Моав - умывальная чаша моя — страница 51 из 77

Его зовут Мэтью. Мэтью Осборн. Он из «Редвудса», как и его брат.

Мэтью Осборн (Р).

С промежуточным инициалом разберемся позже. Осборн М. Дж.? Нет, брат зовется Осборн, Н. Ч. Р., стало быть, и у Мэтью, скорее всего, два промежуточных имени. Осборн, М. П. А.? Мэтью Питер Александер, к примеру? Вполне возможно. Осборн, М. С-Дж. Г.? Мэтью Сент-Джон Георг. Тоже может быть.

Самое главное – выяснить почему. Почему он сделал со мной то, что сделал? Я записал этот вопрос.

И что.

Что именно он со мной сделал? Этот вопрос я записал тоже.

И как.

Как он сделал то, что сделал со мной? Я начал записывать это и вдруг сообразил, что у меня получается подобие текста для песенки. Не так чтобы очень возвышенно. «Как ты делаешь то, что ты сделал со мной…» Банально. Не делай этого, не делай. Это я перечеркнул. Перечеркнул все, смял лист бумаги, разодрал его в мелкие клочья и начал заново.

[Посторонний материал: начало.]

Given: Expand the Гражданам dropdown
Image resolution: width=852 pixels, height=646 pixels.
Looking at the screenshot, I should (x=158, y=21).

В «Лжеце» я рассказал обо всем случившемся коротко и насмешливо, вот так:

В Хьюго Александра Тимоти Картрайта он влюбился с первого взгляда, когда этот мальчик в первый же вечер второго школьного года Адриана медленно вплыл вместе с пятью другими новичками в сумрачный актовый зал.

Хейдон-Бейли подтолкнул Адриана локтем:

– Ну, что скажешь, Хили? Роскошь, а?

В кои-то веки Адриан промолчал. Случилось нечто ужасно неправильное.

Два мучительных триместра потребовалось ему, чтобы разобраться в симптомах. Он выискивал их по всем основным руководствам. Сомнений не было. Все до единого авторитеты твердили одно – Шекспир, Теннисон, Овидий, Китс, Джорджетт Хейер, Мильтон, – все держались единого мнения. Это была любовь. Большая Любовь.

Картрайт с его сапфировыми глазами и золотистыми волосами, с его губами и гладкими членами: он был Лаурой Петрарки, Люсидасом Мильтона, Лесбией Катулла, Халламом Теннисона, светлым мальчиком и смуглой леди Шекспира, лунным Эндимионом. Картрайт был гонораром Гарбо, Национальной галерей, он был целлофаном: ласковой ловушкой, пустой и нечестивой нежданностью всего происшедшего и яркой золотистой дымкой в лугах; он был сладким-сладким, медовым-медовым, живым-живым чириканьем птенца, новорожденной любовью Адриана – и голос горлицы несся над землей, и ангелы обедали в «Ритце», и соловей разливался на Баркли-сквер.

Два триместра назад Адриану удалось заманить Картрайта в уборную пансиона, где они провели занимательные полчаса, да Адриан, собственно, и не сомневался никогда, что сможет стянуть с Картрайта штаны: дело было не в этом. Он хотел от Картрайта чего-то большего, чем несколько судорог удовольствия, которые могли предложить скудноватые по-тирания и облизывания, подбрасывания и сжатия.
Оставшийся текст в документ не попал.